[DATASET RECORDS Boundary: Start]
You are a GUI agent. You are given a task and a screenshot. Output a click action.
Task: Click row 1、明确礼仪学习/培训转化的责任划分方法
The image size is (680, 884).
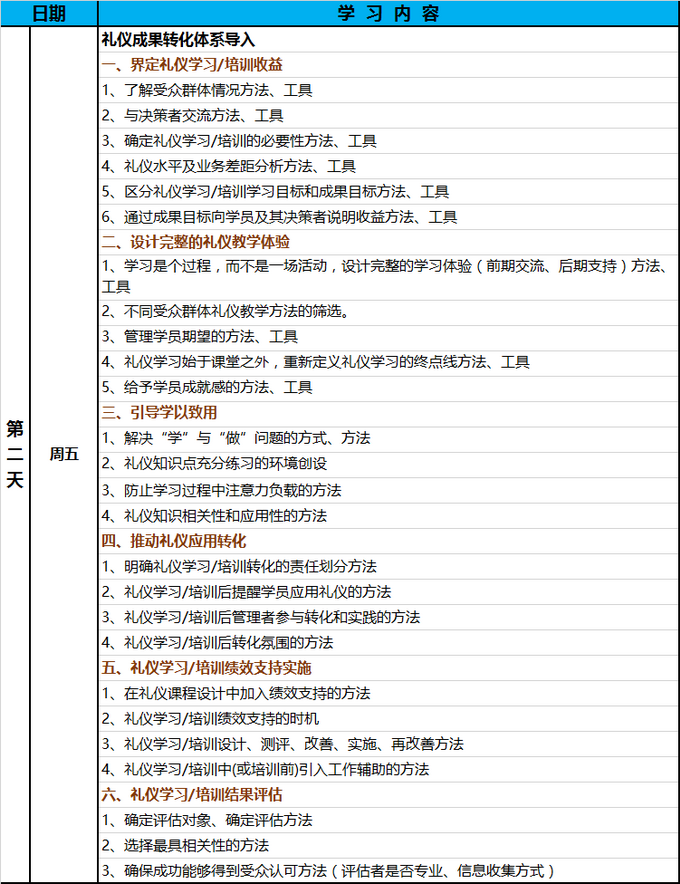click(239, 566)

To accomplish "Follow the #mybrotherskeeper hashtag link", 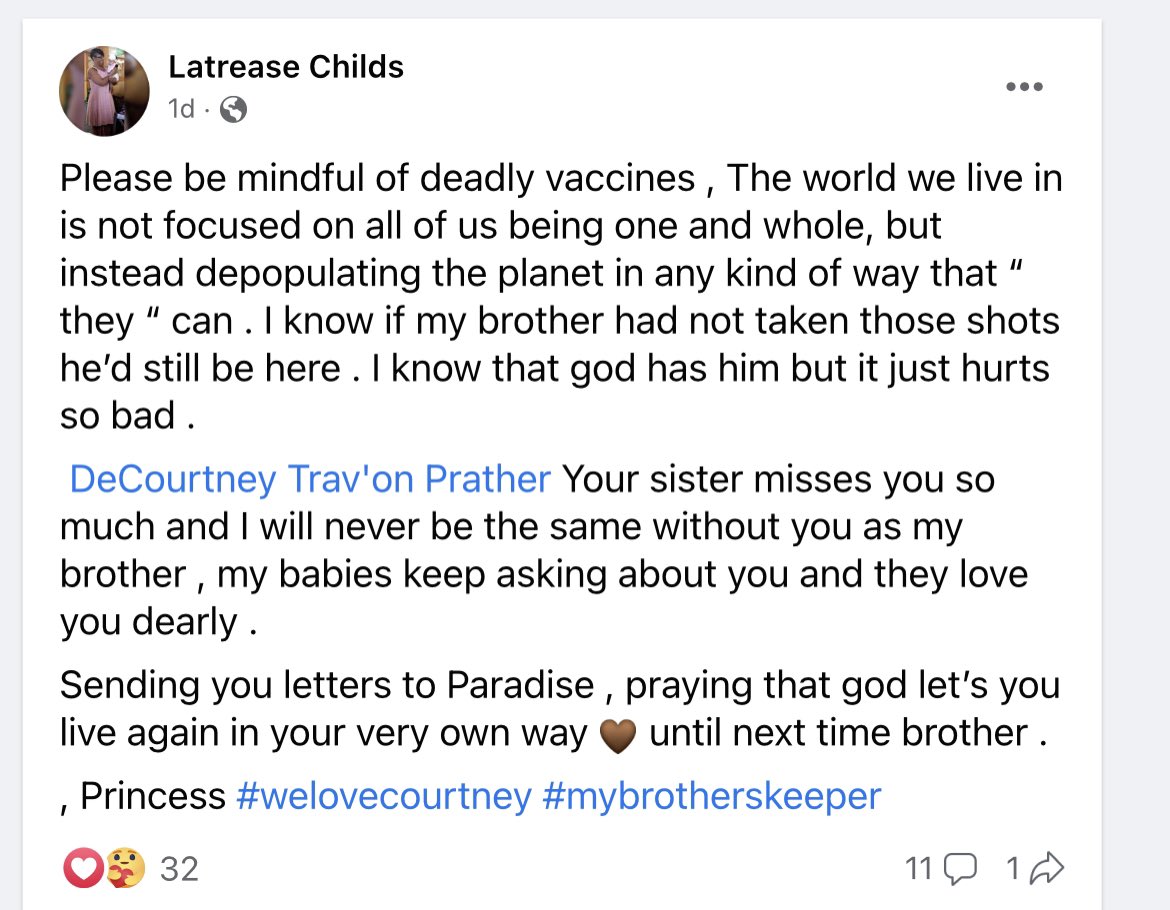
[DATASET RECORDS Boundary: End]
YOUR GOAL:
Output every record exactly, minus the pictures.

ANSWER TO THE EXERCISE:
You are a GUI agent. You are given a task and a screenshot. Output a click action.
Task: Click row 1、明确礼仪学习/培训转化的责任划分方法
The image size is (680, 884).
click(239, 566)

To accomplish "Follow the #mybrotherskeeper hashtag link", 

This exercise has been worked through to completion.